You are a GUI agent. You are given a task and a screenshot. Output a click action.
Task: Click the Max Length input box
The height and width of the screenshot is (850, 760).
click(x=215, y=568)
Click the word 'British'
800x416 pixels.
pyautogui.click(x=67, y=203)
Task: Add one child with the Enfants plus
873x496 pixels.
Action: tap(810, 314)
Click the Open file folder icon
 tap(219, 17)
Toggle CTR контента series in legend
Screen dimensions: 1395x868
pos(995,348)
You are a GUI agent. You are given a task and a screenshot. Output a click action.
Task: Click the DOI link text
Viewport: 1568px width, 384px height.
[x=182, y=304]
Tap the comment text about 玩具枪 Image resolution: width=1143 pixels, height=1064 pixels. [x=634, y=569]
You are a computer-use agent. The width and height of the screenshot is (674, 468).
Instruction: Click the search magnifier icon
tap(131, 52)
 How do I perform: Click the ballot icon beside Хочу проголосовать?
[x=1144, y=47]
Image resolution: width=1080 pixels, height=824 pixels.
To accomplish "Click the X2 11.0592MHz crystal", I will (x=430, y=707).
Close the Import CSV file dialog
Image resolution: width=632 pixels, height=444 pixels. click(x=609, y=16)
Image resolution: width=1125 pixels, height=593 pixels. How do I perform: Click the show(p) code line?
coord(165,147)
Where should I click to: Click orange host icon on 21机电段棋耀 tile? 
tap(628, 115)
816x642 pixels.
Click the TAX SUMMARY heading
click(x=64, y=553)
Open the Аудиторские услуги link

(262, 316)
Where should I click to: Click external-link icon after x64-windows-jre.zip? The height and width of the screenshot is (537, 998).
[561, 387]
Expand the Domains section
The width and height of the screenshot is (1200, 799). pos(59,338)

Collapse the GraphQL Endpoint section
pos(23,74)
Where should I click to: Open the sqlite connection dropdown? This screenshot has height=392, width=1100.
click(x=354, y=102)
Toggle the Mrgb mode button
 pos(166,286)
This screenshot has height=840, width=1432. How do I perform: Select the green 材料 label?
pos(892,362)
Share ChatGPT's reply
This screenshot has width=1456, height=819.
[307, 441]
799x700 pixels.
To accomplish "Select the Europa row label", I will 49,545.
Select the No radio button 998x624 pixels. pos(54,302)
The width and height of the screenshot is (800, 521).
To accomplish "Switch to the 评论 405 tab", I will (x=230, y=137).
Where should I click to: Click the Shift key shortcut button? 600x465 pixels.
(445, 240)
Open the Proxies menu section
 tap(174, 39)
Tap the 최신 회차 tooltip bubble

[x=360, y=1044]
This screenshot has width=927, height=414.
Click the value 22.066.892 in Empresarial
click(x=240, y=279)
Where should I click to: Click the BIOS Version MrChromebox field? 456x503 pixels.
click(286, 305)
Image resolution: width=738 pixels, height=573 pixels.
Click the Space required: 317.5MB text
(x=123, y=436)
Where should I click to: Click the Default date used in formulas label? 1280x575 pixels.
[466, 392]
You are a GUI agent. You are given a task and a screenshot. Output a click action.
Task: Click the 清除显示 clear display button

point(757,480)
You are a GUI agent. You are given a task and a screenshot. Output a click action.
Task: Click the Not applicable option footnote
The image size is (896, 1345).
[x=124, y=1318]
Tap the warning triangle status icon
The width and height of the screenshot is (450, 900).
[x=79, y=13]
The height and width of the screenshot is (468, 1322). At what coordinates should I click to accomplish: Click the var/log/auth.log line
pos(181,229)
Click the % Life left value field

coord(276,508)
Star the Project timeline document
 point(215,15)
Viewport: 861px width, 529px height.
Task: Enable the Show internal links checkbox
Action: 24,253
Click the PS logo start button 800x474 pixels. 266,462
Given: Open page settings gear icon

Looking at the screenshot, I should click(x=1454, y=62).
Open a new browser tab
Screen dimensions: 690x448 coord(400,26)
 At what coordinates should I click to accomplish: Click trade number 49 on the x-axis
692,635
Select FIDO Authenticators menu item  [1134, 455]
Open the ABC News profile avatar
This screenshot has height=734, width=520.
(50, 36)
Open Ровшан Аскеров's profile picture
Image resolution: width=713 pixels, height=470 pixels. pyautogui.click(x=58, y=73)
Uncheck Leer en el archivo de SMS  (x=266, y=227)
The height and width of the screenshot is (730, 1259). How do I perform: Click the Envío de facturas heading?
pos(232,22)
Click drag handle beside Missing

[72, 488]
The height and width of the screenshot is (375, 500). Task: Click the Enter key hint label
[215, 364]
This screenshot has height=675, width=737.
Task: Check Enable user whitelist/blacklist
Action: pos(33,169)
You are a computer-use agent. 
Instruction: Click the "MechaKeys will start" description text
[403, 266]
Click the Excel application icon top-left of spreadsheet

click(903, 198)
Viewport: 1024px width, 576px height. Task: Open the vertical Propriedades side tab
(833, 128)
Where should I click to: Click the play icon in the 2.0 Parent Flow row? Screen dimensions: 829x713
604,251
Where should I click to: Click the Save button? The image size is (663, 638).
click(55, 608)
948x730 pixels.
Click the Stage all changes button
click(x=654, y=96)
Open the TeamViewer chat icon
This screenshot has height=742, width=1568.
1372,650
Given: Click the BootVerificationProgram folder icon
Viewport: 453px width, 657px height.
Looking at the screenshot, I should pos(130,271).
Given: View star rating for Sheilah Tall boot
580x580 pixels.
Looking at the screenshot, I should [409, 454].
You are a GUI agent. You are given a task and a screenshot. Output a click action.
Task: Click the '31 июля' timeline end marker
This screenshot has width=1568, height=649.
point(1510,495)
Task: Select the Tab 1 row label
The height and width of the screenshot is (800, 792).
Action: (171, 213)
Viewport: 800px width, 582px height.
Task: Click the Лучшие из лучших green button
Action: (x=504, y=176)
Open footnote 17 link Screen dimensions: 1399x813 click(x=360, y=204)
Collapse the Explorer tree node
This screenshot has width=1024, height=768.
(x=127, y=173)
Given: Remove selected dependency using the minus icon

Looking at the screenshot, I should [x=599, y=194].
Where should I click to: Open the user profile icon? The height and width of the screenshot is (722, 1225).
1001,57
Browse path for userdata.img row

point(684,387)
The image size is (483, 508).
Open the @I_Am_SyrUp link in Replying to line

══════════

*YOUR TASK*
Transcription of all the material must be exact.

*TASK RESPONSE*
You are a GUI agent. You are given a task and a screenshot. Output a click action.
Task: Click the Max Length input box
The height and width of the screenshot is (850, 760).
click(x=215, y=568)
Click the word 'British'
800x416 pixels.
pyautogui.click(x=67, y=203)
Task: Add one child with the Enfants plus
873x496 pixels.
Action: tap(810, 314)
Click the Open file folder icon
 tap(219, 17)
Toggle CTR контента series in legend
Screen dimensions: 1395x868
pos(995,348)
You are a GUI agent. You are given a task and a screenshot. Output a click action.
Task: Click the DOI link text
Viewport: 1568px width, 384px height.
[x=182, y=304]
Tap the comment text about 玩具枪 Image resolution: width=1143 pixels, height=1064 pixels. [x=634, y=569]
You are a computer-use agent. The width and height of the screenshot is (674, 468).
Instruction: Click the search magnifier icon
tap(131, 52)
 How do I perform: Click the ballot icon beside Хочу проголосовать?
[x=1144, y=47]
Image resolution: width=1080 pixels, height=824 pixels.
To accomplish "Click the X2 11.0592MHz crystal", I will (x=430, y=707).
Close the Import CSV file dialog
Image resolution: width=632 pixels, height=444 pixels. click(x=609, y=16)
Image resolution: width=1125 pixels, height=593 pixels. How do I perform: Click the show(p) code line?
coord(165,147)
Where should I click to: Click orange host icon on 21机电段棋耀 tile? 
tap(628, 115)
816x642 pixels.
Click the TAX SUMMARY heading
click(x=64, y=553)
Open the Аудиторские услуги link

(262, 316)
Where should I click to: Click external-link icon after x64-windows-jre.zip? The height and width of the screenshot is (537, 998).
[561, 387]
Expand the Domains section
The width and height of the screenshot is (1200, 799). pos(59,338)

Collapse the GraphQL Endpoint section
pos(23,74)
Where should I click to: Open the sqlite connection dropdown? This screenshot has height=392, width=1100.
click(x=354, y=102)
Toggle the Mrgb mode button
 pos(166,286)
This screenshot has height=840, width=1432. How do I perform: Select the green 材料 label?
pos(892,362)
Share ChatGPT's reply
This screenshot has width=1456, height=819.
[307, 441]
799x700 pixels.
To accomplish "Select the Europa row label", I will 49,545.
Select the No radio button 998x624 pixels. pos(54,302)
The width and height of the screenshot is (800, 521).
To accomplish "Switch to the 评论 405 tab", I will (x=230, y=137).
Where should I click to: Click the Shift key shortcut button? 600x465 pixels.
(445, 240)
Open the Proxies menu section
 tap(174, 39)
Tap the 최신 회차 tooltip bubble

[x=360, y=1044]
This screenshot has width=927, height=414.
Click the value 22.066.892 in Empresarial
click(x=240, y=279)
Where should I click to: Click the BIOS Version MrChromebox field? 456x503 pixels.
click(286, 305)
Image resolution: width=738 pixels, height=573 pixels.
Click the Space required: 317.5MB text
(x=123, y=436)
Where should I click to: Click the Default date used in formulas label? 1280x575 pixels.
[466, 392]
You are a GUI agent. You are given a task and a screenshot. Output a click action.
Task: Click the 清除显示 clear display button

point(757,480)
You are a GUI agent. You are given a task and a screenshot. Output a click action.
Task: Click the Not applicable option footnote
The image size is (896, 1345).
[x=124, y=1318]
Tap the warning triangle status icon
The width and height of the screenshot is (450, 900).
[x=79, y=13]
The height and width of the screenshot is (468, 1322). At what coordinates should I click to accomplish: Click the var/log/auth.log line
pos(181,229)
Click the % Life left value field

coord(276,508)
Star the Project timeline document
 point(215,15)
Viewport: 861px width, 529px height.
Task: Enable the Show internal links checkbox
Action: 24,253
Click the PS logo start button 800x474 pixels. 266,462
Given: Open page settings gear icon

Looking at the screenshot, I should click(x=1454, y=62).
Open a new browser tab
Screen dimensions: 690x448 coord(400,26)
 At what coordinates should I click to accomplish: Click trade number 49 on the x-axis
692,635
Select FIDO Authenticators menu item  [1134, 455]
Open the ABC News profile avatar
This screenshot has height=734, width=520.
(50, 36)
Open Ровшан Аскеров's profile picture
Image resolution: width=713 pixels, height=470 pixels. pyautogui.click(x=58, y=73)
Uncheck Leer en el archivo de SMS  (x=266, y=227)
The height and width of the screenshot is (730, 1259). How do I perform: Click the Envío de facturas heading?
pos(232,22)
Click drag handle beside Missing

[72, 488]
The height and width of the screenshot is (375, 500). Task: Click the Enter key hint label
[215, 364]
This screenshot has height=675, width=737.
Task: Check Enable user whitelist/blacklist
Action: pos(33,169)
You are a computer-use agent. 
Instruction: Click the "MechaKeys will start" description text
[403, 266]
Click the Excel application icon top-left of spreadsheet

click(903, 198)
Viewport: 1024px width, 576px height. Task: Open the vertical Propriedades side tab
(833, 128)
Where should I click to: Click the play icon in the 2.0 Parent Flow row? Screen dimensions: 829x713
604,251
Where should I click to: Click the Save button? The image size is (663, 638).
click(55, 608)
948x730 pixels.
Click the Stage all changes button
click(x=654, y=96)
Open the TeamViewer chat icon
This screenshot has height=742, width=1568.
1372,650
Given: Click the BootVerificationProgram folder icon
Viewport: 453px width, 657px height.
Looking at the screenshot, I should pos(130,271).
Given: View star rating for Sheilah Tall boot
580x580 pixels.
Looking at the screenshot, I should [409, 454].
You are a GUI agent. You are given a task and a screenshot. Output a click action.
Task: Click the '31 июля' timeline end marker
This screenshot has width=1568, height=649.
point(1510,495)
Task: Select the Tab 1 row label
The height and width of the screenshot is (800, 792).
Action: (171, 213)
Viewport: 800px width, 582px height.
Task: Click the Лучшие из лучших green button
Action: (x=504, y=176)
Open footnote 17 link Screen dimensions: 1399x813 click(x=360, y=204)
Collapse the Explorer tree node
This screenshot has width=1024, height=768.
(x=127, y=173)
Given: Remove selected dependency using the minus icon

Looking at the screenshot, I should [x=599, y=194].
Where should I click to: Open the user profile icon? The height and width of the screenshot is (722, 1225).
1001,57
Browse path for userdata.img row

point(684,387)
The image size is (483, 508).
Open the @I_Am_SyrUp link in Replying to line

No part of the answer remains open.